Ages before the terms Native American or Indian were considered, the tribes were spread throughout the Americas. Before any white man set foot on this land, it was settled by the forefathers of bands we now call Sioux, or Cherokee, or Iroquois.
[ssad ssadblk=”Book choice”]For centuries, the American Indian grew its culture and heritage without disturbance. And that history is fascinating.
From Mayan and Incan ruins, from the mounds left in the central and southern parts of what’s now the U.S. we have learned quite a bit. It’s a tale of beautiful art and deep spirituality. Archaeologists have unearthed remarkably advanced buildings and public works.
While there was unavoidable tribal conflict, that was simply a slight blemish in the tale of our forebears. They were at peace with this beautiful continent and intensely connected to nature.
The European Settler Arrives
When European leaders sent the first vessels in our direction, the goal was to explore new resources – however the quality of climate and the bounty of everything from wood to wildlife subsequently changed their tune. As those leaders learned from their explorers, the motivation to colonize spread like wildfire.
The English, French and Spanish rushed to slice up the “New World” by transporting over inadequately prepared colonists as fast as possible. At the beginning, they skirmished with the alarmed Indians of America’s eastern seaboard. But that soon gave way to trade, since the Europeans who came ashore here learned their survival was doubtful with no Indian help.
Thus followed decades of comparative peace as the settlers got themselves established on American land. But the pressure to push inland followed soon after. Kings and queens from thousands of miles away were impatient to locate even more resources, and some colonists came for freedom and opportunity.
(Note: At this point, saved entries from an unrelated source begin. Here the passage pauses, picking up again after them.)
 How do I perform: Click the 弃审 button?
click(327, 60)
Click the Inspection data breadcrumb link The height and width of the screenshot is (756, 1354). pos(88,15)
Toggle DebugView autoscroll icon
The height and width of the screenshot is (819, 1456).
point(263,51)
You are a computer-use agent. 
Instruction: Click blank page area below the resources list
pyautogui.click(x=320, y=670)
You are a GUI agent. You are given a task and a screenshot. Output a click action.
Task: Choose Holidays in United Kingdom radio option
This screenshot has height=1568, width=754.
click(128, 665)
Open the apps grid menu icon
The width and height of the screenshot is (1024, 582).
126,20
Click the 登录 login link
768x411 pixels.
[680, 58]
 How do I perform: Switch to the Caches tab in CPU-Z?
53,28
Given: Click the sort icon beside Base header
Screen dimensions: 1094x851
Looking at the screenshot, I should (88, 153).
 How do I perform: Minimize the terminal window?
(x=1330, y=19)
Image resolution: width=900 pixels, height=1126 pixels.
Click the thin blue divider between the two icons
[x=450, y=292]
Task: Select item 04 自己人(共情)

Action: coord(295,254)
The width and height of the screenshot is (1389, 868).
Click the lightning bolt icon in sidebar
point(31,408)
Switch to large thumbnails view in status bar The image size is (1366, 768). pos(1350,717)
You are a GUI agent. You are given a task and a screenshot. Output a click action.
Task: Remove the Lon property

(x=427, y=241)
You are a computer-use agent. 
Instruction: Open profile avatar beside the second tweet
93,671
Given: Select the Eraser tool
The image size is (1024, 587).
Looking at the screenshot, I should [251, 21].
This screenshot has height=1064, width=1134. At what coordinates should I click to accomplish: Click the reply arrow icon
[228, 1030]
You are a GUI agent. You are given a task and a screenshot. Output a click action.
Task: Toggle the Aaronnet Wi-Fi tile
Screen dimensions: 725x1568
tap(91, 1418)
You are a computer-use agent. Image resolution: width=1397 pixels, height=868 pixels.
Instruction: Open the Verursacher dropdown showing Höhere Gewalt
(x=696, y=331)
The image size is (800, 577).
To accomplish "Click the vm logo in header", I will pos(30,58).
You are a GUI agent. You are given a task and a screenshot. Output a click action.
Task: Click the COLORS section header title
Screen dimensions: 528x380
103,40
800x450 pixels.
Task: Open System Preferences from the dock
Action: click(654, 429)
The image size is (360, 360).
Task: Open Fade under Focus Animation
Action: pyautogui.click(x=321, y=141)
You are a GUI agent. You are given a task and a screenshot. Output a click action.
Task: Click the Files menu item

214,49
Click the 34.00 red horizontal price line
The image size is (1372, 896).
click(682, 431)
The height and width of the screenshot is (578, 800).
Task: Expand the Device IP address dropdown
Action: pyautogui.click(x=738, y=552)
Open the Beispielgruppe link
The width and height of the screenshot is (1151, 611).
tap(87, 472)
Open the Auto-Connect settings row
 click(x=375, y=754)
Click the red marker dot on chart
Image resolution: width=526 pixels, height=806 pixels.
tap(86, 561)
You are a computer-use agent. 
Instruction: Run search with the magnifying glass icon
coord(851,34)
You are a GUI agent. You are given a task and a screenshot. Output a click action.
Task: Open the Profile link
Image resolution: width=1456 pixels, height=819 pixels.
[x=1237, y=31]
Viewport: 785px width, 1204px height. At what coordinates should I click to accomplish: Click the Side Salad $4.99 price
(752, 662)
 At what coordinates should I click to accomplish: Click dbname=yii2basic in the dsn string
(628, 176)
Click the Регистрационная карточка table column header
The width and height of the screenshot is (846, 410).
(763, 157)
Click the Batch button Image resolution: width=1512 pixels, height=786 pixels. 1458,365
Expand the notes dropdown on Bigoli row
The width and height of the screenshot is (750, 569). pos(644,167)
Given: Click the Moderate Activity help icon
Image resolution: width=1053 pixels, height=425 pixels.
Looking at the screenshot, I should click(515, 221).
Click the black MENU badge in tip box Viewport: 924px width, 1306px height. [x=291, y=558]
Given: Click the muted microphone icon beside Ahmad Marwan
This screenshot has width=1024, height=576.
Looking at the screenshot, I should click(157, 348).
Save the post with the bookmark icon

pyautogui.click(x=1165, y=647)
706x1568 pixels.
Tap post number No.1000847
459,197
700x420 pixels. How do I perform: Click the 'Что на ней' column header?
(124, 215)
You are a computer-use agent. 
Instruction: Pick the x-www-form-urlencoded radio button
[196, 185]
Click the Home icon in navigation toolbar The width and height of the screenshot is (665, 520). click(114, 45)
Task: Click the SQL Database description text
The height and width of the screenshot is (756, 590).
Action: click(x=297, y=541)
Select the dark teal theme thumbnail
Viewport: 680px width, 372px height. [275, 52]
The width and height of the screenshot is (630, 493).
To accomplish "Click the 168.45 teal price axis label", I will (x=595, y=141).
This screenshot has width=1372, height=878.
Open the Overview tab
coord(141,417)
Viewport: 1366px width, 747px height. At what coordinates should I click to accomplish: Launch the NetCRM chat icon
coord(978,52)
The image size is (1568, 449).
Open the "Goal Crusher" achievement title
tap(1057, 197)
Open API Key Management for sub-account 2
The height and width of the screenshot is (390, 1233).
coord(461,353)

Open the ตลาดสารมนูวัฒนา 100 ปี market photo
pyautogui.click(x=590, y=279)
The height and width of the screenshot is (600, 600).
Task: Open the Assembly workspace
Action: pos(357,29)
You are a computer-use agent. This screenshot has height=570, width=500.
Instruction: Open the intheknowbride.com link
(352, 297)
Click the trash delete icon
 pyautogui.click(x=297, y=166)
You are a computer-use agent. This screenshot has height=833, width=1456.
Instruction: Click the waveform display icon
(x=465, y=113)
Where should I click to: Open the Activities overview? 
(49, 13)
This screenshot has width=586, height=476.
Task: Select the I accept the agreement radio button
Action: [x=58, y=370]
They needed more space. And so began the process of forcing the American Indian out of the way.
It took the shape of cash payments, barter, and famously, treaties that were almost consistently neglected once the Indians were pushed from the territory in question.
The U.S. government’s policies towards Native Americans in the second half of the nineteenth century were determined by the desire to expand westward into areas occupied by these Native American tribes. By the 1850s nearly all Native American tribes, roughly 360,000 in number, lived to the west of the Mississippi River. These American Indians, some from the Northwestern and Southeastern territories, were confined to Indian Territory located in contemporary Oklahoma, while the Kiowa and Comanche Native American tribes shared the territory of the Southern Plains.
The Sioux, Crows and Blackfeet dominated the Northern Plains. These Native American groups met adversity as the steady stream of European immigrants into northeastern American cities pushed a stream of immigrants into the western lands already populated by these diverse groups of Indians.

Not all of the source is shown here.